Posted Thu Feb 23, 2006 3:25 pm GMT by BeerWench13
There were prop or side bets all over the place in the game I played last night. The most common being red or black on the flop. The bet, however, is not that the entire flop will be one color (colour for those of you on the other side of the pond) or the other but that the majority of the flop (a.k.a. at least 2 of the 3 cards) will be that color. There was also the over/under bets where players choose whether the flop will be 2 or more cards over 8 or below 7 with the A counting as a low card.
I don't usually make these side bets unless someone talked me into drinking moonshine and/or whiskey and I'm sitting on a huge stack. Most of the time, if I do, it's for .25 or .50 and no more. Last night they were betting up to $25 on prop bets though usually it's the same guys and they're making $1-$5 bets.
Posted Sun Feb 26, 2006 5:42 pm GMT by JohnnyCache
What was the action on those bets? Just even?
Posted Mon Feb 27, 2006 8:03 am GMT by BeerWench13
| Quote: | | What was the action on those bets? Just even? |
Yes. Both players threw their $5-$25 on the side and whichever won took both chips.
Posted Tue Feb 28, 2006 9:32 am GMT by JohnnyCache
The best one I ever saw was a guy IN A HAND betting a guy not in the hand more then the buy-in out of his wallet that he would "take the pot"
The best part? It was a bluff. And it worked.

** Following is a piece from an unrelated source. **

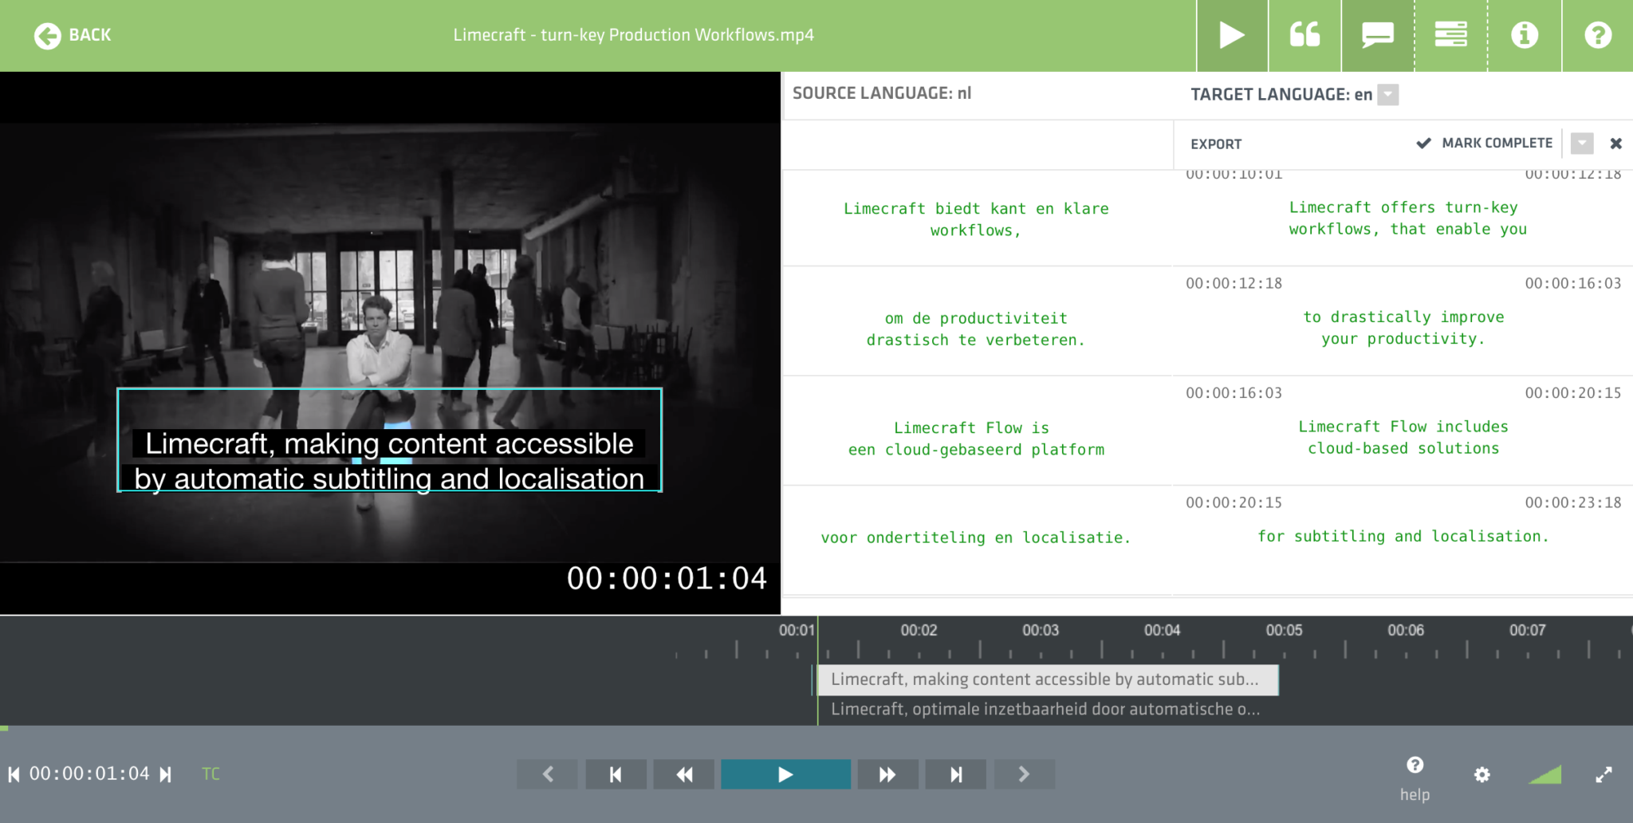Click the play panel icon in top toolbar
The width and height of the screenshot is (1633, 823).
[x=1232, y=35]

Posted Tue Feb 28, 2006 9:37 am GMT by BeerWench13
| Quote: | | The best part? It was a bluff. And it worked. |
Nice!
Posted Tue Feb 28, 2006 9:53 am GMT by UrAteUp
I used to love prop betting. Some friends and I would prop bet at home games and in the casinos. We loved doing it in the casinos because you could get more imaginative. We would bet on the cards, people and anything else you could imagine and some things you couldn't.